At first glance, the latest cybersecurity deal looks like a breach of logic. FireEye’s market value shot up by a third on Friday, a move worth $1.6 billion, more than it said it had spent to buy Mandiant. The deal marries FireEye’s threat protection with its target’s capabilities responding to cyberattacks after they happen. Even with the industrial fit, the welcome from investors was unusually warm.
The explanation may be a convergence of hot security and takeover trends. For starters, both FireEye and privately held Mandiant are arguably the best in their businesses, showing how upstarts have stolen a march on larger, established companies in fighting the latest online threats.

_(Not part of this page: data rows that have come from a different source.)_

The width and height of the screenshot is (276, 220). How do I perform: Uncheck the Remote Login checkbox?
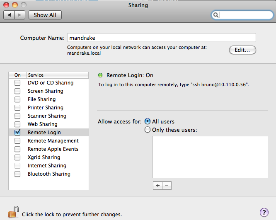(x=17, y=133)
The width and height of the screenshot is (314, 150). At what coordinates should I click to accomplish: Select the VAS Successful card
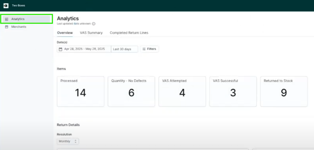click(x=233, y=91)
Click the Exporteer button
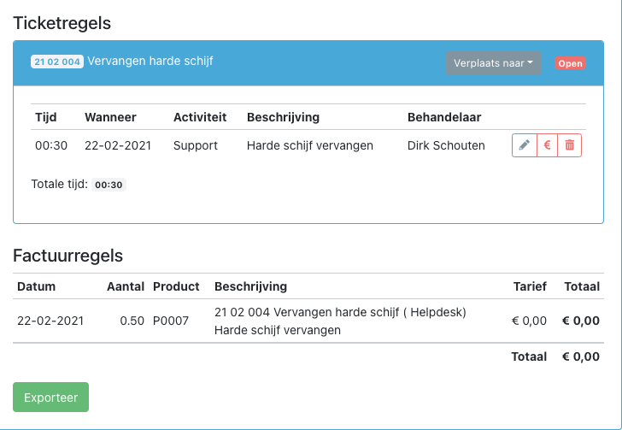The width and height of the screenshot is (622, 430). (x=50, y=397)
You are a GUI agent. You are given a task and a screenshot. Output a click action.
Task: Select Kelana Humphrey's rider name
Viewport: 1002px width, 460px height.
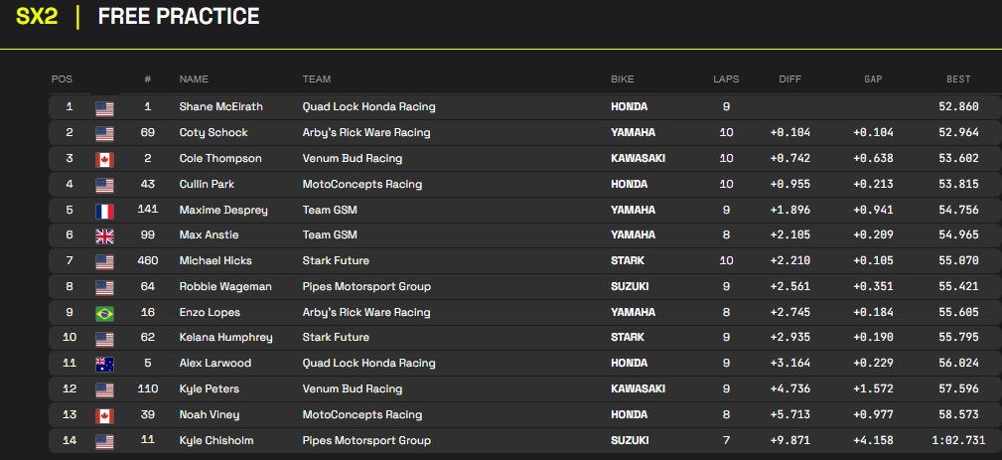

FireEye, whose shares had already more than doubled since its September 2013 initial public offering, claims more than 100 of the Fortune 500 among its customers. Mandiant, meanwhile, aims to step in pretty much any time a high-profile company’s cyberdefenses are cracked, as when the New York Times was hacked early last year. The security consultancy subsequently produced a widely cited report exposing a Chinese government-linked computer espionage unit.
Already a sizzling – if specialized – area, cyberprotection got a huge lift in attention after U.S. security contractor Edward Snowden leaked information on the scale of government spying programs last year. Add news of a holiday-period attack that compromised the credit or debit cards of 40 million customers of U.S. retailer Target, and it’s hardly surprising if investors get more excited about the sector in 2014.
There’s also a broader M&A phenomenon at work. A buyer’s shares typically fall when a deal is announced, because paying a premium gives away value and integrating an acquisition brings risks. Last year, though, acquirers were rewarded more frequently than usual with a stock rise. That suggests investors are more than usually receptive, at least to manageably sized and sensible deals. FireEye’s purchase of Mandiant is smack in the middle of what should be a 2014 sweet spot.